Records provided:
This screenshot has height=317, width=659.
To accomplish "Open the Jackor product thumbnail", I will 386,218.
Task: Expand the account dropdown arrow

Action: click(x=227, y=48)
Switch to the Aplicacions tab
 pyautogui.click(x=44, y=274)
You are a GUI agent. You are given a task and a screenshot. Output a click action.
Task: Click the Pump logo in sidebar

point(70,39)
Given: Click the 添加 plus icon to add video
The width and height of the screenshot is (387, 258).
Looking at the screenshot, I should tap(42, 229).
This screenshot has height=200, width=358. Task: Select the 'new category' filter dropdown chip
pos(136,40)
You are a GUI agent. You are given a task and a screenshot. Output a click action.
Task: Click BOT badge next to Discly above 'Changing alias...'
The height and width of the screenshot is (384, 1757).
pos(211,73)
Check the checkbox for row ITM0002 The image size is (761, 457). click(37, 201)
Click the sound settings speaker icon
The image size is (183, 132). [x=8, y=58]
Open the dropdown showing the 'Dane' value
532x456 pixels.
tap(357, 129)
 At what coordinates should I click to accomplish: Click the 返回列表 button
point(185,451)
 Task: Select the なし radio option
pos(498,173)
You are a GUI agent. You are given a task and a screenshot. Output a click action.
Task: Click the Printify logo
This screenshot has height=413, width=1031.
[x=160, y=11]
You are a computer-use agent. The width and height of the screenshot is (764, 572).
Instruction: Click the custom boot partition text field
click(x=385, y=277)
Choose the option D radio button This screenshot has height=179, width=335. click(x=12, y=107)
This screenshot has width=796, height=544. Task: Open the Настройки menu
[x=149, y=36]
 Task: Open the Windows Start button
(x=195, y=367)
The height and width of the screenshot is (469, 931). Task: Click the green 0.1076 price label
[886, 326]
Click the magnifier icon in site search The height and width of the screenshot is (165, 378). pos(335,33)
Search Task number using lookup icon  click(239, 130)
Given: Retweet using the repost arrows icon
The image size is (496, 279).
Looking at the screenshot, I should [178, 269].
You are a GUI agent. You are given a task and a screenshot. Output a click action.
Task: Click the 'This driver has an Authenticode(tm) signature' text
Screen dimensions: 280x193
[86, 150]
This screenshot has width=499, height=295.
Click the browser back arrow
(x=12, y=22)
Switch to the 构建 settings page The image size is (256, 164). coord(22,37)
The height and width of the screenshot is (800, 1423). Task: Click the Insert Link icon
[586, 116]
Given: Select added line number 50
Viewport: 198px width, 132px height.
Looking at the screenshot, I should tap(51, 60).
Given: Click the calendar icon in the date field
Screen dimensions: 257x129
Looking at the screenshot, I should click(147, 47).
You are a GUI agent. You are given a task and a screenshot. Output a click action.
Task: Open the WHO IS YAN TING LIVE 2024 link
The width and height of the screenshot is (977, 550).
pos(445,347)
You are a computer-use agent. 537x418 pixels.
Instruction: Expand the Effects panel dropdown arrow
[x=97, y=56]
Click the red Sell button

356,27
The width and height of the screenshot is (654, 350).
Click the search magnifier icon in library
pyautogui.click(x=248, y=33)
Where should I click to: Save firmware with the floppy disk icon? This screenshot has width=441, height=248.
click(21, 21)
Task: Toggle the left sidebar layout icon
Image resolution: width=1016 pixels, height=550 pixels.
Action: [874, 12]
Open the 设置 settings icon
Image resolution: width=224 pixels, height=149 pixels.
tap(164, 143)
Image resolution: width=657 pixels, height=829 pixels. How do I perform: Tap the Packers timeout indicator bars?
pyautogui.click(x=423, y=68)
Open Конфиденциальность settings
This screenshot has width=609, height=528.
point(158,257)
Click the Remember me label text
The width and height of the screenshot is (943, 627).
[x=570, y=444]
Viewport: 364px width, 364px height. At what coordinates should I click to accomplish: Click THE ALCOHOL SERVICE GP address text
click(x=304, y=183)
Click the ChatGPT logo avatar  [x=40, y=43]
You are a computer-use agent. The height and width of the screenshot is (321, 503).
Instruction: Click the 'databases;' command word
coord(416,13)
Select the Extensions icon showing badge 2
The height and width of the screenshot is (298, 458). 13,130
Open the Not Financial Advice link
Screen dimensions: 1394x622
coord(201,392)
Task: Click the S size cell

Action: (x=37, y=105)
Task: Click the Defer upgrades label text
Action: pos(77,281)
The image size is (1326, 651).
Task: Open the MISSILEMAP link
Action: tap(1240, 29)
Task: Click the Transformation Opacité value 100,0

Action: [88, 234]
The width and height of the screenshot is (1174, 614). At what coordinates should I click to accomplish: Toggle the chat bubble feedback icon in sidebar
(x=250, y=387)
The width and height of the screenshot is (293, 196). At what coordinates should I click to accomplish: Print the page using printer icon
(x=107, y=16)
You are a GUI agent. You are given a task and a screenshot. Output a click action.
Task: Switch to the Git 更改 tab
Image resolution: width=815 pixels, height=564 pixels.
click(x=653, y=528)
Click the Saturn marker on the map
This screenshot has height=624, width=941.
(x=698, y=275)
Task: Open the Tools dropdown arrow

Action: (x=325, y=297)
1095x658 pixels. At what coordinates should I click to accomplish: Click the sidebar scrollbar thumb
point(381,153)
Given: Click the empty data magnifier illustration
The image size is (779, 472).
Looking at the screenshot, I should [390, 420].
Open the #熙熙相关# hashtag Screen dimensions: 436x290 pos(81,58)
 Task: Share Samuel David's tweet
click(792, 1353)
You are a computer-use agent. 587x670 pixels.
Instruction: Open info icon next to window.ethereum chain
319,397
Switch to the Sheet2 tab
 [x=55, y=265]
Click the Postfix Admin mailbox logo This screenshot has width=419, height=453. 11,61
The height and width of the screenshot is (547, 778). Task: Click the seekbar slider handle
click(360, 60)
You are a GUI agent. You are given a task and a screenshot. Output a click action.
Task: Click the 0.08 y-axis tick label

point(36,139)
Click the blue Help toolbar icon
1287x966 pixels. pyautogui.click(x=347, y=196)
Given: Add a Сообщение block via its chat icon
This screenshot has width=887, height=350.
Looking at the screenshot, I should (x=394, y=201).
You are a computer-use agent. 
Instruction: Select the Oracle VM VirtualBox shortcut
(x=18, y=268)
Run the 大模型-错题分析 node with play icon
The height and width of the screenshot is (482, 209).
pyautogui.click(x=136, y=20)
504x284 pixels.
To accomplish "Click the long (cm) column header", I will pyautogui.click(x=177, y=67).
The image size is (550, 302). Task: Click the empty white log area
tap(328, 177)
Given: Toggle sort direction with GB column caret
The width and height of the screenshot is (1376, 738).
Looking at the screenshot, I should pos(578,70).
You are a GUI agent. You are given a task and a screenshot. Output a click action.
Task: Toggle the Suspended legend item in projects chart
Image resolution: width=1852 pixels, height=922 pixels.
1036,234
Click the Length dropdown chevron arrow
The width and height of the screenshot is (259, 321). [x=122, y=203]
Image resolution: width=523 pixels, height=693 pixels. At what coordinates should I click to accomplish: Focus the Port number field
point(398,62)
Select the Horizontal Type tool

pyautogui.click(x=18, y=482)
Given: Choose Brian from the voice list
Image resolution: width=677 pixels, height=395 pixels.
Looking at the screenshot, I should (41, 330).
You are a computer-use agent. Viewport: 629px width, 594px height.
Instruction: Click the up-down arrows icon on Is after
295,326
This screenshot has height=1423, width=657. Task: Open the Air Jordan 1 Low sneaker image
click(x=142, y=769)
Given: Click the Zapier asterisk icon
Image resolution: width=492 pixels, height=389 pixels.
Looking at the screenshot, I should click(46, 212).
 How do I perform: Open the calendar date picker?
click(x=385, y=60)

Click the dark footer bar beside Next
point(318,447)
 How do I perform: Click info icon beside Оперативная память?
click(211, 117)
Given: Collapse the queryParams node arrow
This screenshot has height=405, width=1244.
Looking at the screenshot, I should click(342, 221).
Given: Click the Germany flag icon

What you are asked to do: In the answer, return exactly the lines from the line containing "This screenshot has height=1423, width=657." to the end of the records above, and no others.

Solution to the problem:
This screenshot has height=1423, width=657. Task: Open the Air Jordan 1 Low sneaker image
click(x=142, y=769)
Given: Click the Zapier asterisk icon
Image resolution: width=492 pixels, height=389 pixels.
Looking at the screenshot, I should click(46, 212).
 How do I perform: Open the calendar date picker?
click(x=385, y=60)

Click the dark footer bar beside Next
point(318,447)
 How do I perform: Click info icon beside Оперативная память?
click(211, 117)
Given: Collapse the queryParams node arrow
This screenshot has height=405, width=1244.
Looking at the screenshot, I should click(342, 221).
Given: Click the Germany flag icon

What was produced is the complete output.